Ubiquity in graphs I: Topological ubiquity of trees

TL;DR

This paper proves that all trees are topologically ubiquitous in infinite graphs, confirming a special case of the Ubiquity Conjecture and advancing understanding of graph minors.

Contribution

It establishes that all trees are topologically ubiquitous regardless of size, addressing a question posed by Andreae in 1979.

Findings

All trees are topologically ubiquitous in infinite graphs.

Supports the Ubiquity Conjecture for a class of graphs.

Advances the theory of graph minors and infinite graph properties.

Abstract

Let $\triangleleft$ be a relation between graphs.
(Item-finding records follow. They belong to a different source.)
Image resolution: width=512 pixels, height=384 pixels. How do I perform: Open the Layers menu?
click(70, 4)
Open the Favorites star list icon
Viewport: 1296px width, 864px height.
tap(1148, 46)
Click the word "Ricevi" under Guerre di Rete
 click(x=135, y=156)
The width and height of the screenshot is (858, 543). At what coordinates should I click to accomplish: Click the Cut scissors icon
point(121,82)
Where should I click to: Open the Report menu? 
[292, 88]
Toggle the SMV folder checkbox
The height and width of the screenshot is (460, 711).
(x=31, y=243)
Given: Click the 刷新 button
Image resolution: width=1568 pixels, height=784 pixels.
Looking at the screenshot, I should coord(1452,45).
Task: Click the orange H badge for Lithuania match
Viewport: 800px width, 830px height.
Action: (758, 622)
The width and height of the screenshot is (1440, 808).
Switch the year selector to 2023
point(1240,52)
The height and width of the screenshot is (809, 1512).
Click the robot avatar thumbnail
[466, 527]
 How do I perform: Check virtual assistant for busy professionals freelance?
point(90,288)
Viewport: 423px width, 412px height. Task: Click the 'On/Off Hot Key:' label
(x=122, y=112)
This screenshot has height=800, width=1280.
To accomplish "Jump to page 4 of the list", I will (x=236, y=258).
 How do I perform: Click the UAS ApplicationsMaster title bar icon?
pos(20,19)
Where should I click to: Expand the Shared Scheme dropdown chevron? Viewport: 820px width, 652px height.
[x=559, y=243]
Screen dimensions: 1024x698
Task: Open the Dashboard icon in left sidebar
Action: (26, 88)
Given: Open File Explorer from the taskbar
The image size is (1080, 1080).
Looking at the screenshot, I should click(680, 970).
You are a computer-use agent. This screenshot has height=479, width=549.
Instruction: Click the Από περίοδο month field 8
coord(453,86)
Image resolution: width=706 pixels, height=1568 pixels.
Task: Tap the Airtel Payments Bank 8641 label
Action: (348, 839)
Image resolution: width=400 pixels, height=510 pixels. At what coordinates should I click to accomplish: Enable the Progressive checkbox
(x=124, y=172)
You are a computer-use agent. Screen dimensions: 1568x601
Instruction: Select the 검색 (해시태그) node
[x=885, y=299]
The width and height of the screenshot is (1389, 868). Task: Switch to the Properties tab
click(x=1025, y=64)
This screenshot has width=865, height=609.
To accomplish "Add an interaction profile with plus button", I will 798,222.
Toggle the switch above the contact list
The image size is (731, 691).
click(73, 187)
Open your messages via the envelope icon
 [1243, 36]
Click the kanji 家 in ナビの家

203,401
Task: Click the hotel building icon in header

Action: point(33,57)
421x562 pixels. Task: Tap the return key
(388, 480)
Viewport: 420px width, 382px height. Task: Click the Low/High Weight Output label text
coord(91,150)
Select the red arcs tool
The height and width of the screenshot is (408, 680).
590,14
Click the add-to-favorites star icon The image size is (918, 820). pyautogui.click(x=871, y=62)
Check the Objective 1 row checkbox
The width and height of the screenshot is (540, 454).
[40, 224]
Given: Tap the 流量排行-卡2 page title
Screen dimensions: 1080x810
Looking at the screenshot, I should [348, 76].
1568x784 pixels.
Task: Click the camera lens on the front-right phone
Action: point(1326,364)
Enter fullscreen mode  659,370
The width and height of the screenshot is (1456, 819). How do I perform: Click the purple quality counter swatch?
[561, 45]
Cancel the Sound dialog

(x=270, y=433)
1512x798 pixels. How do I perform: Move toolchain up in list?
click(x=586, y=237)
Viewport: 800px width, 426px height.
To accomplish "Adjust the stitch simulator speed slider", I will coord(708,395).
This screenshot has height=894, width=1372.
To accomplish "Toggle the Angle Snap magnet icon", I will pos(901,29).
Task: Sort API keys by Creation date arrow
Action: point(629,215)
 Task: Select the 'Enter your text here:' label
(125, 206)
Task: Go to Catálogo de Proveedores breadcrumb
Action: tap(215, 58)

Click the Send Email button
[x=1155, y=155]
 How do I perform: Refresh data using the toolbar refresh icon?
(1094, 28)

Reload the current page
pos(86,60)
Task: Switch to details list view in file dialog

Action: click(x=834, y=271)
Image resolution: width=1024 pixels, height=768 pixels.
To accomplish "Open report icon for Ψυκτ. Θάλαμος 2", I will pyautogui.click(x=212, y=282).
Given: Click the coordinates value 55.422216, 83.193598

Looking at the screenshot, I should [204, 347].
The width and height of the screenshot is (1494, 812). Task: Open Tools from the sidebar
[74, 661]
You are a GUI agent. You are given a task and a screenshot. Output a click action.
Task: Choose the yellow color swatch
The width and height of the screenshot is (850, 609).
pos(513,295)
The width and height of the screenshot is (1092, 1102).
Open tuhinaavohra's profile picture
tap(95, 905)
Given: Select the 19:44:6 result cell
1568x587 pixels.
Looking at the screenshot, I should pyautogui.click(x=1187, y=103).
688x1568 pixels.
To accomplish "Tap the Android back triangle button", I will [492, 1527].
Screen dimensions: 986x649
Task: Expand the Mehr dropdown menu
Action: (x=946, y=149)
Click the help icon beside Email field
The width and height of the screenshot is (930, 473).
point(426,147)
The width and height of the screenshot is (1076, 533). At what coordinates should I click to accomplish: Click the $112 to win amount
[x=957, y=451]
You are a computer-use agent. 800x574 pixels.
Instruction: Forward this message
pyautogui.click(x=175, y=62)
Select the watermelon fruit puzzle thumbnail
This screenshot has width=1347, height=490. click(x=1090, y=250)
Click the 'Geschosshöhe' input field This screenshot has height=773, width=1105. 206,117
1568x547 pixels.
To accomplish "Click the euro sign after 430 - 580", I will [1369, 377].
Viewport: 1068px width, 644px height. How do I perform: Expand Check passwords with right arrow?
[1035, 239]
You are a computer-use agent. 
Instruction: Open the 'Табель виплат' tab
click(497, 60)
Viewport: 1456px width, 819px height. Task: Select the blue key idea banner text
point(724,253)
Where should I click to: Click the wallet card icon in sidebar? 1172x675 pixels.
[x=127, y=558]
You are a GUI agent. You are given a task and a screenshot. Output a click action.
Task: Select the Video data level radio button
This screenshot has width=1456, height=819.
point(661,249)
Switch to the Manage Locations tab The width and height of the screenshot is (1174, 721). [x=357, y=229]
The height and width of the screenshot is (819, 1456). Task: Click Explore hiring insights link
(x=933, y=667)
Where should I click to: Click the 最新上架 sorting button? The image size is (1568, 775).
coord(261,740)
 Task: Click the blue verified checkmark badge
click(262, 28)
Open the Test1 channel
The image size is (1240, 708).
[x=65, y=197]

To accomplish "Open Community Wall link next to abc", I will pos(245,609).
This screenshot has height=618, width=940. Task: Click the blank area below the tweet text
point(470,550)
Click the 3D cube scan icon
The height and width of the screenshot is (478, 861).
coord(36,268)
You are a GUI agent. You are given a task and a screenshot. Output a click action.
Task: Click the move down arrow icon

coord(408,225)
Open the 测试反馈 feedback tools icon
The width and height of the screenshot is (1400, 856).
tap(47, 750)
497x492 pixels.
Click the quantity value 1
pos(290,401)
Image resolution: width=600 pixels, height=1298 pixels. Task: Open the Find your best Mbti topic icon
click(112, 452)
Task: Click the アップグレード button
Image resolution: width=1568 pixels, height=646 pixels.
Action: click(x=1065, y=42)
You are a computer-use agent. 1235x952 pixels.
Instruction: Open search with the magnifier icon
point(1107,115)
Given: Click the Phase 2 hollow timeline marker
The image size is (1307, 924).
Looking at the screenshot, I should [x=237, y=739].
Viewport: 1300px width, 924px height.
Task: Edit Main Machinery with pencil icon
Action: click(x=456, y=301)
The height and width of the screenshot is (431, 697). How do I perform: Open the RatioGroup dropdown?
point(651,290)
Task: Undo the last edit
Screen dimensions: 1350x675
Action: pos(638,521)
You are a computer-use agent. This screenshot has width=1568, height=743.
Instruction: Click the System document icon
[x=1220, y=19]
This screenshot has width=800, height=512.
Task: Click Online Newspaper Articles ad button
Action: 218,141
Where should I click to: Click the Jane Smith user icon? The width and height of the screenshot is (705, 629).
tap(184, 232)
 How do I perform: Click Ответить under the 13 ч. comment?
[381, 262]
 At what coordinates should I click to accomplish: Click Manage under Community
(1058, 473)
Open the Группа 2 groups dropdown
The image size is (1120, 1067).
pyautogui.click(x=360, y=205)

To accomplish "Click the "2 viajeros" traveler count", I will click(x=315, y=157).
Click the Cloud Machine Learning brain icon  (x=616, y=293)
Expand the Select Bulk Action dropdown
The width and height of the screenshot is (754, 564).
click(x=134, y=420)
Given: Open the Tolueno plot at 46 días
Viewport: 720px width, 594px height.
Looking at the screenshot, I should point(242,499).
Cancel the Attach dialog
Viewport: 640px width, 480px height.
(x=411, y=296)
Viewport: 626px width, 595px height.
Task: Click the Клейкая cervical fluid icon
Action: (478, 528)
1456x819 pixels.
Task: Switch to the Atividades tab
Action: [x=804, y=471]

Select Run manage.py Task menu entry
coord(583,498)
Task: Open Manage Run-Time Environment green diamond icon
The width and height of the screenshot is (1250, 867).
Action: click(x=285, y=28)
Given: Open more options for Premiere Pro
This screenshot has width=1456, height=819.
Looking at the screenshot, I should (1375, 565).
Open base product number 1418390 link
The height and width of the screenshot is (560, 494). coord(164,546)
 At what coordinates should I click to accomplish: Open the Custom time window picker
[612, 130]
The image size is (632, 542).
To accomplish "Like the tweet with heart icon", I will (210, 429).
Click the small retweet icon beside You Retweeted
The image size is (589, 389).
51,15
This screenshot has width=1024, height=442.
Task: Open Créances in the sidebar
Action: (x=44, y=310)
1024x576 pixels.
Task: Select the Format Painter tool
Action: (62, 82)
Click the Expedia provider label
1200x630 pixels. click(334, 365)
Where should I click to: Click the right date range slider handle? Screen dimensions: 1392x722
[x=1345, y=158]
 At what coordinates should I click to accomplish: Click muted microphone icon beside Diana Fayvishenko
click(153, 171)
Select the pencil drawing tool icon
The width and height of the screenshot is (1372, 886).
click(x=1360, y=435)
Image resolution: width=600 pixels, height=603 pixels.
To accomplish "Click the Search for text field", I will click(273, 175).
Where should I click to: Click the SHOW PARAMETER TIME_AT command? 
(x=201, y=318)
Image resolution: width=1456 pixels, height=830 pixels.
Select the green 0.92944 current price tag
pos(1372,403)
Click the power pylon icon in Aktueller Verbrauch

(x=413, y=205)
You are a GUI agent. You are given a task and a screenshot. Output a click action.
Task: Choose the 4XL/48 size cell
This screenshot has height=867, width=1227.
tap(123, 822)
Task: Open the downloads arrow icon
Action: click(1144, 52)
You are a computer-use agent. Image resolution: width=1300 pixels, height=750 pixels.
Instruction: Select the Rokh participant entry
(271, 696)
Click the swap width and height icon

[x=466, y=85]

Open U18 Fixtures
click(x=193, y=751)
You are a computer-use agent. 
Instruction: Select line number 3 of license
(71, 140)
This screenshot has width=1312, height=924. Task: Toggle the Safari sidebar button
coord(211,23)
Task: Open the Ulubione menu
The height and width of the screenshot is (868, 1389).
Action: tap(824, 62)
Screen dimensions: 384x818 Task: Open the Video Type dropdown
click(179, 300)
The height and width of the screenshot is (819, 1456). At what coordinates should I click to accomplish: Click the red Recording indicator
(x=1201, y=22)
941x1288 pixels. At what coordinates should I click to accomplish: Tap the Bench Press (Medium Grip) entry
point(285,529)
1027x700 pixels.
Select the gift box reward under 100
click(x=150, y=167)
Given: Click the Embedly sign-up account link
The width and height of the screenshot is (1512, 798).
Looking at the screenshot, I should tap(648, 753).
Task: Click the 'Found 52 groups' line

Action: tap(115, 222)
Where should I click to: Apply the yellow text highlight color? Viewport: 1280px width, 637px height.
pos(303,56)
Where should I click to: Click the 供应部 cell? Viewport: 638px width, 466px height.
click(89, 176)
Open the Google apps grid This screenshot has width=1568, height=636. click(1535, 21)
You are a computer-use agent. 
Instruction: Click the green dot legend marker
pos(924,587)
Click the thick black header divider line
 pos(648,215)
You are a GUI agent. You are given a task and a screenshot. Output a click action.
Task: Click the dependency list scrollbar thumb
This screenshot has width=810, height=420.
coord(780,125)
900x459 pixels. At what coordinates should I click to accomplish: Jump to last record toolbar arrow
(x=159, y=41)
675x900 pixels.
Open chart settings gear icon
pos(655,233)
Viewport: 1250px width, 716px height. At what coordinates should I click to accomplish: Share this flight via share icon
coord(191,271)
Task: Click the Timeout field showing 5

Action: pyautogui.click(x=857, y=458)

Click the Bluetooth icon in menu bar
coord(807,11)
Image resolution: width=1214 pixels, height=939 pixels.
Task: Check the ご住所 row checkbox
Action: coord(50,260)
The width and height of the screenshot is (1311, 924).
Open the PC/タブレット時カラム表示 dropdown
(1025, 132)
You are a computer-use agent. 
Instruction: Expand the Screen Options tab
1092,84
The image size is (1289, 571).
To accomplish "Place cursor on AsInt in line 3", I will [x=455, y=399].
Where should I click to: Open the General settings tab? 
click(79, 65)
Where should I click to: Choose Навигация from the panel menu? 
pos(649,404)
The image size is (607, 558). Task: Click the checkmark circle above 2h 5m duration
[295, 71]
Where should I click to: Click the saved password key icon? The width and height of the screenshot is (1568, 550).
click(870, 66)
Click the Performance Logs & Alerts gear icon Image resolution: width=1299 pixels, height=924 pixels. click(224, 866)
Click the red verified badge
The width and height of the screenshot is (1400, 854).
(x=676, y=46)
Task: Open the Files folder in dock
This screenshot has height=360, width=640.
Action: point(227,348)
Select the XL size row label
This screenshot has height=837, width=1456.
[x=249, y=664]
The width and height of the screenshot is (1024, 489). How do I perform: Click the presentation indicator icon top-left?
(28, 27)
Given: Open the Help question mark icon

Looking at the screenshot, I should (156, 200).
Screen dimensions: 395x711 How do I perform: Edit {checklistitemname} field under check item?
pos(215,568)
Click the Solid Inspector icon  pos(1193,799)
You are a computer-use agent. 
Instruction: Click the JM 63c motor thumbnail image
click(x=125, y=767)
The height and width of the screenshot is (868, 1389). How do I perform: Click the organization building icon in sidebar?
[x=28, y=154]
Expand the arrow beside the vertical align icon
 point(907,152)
We say a graph $G$ is \emph{$\triangleleft$-ubiquitous} if whenever $\Gamma$ is a graph with $nG \triangleleft \Gamma$ for all $n \in \mathbb{N}$, then one also has $\aleph_0 G \triangleleft \Gamma$, where $\alpha G$ is the disjoint union of $\alpha$ many copies of $G$. The \emph{Ubiquity Conjecture} of Andreae, a well-known open problem in the theory of infinite graphs, asserts that every locally finite connected graph is ubiquitous with respect to the minor relation. In this paper, which is the first of a series of papers making progress towards the Ubiquity Conjecture, we show that all trees are ubiquitous with respect to the topological minor relation, irrespective of their cardinality. This answers a question of Andreae from 1979.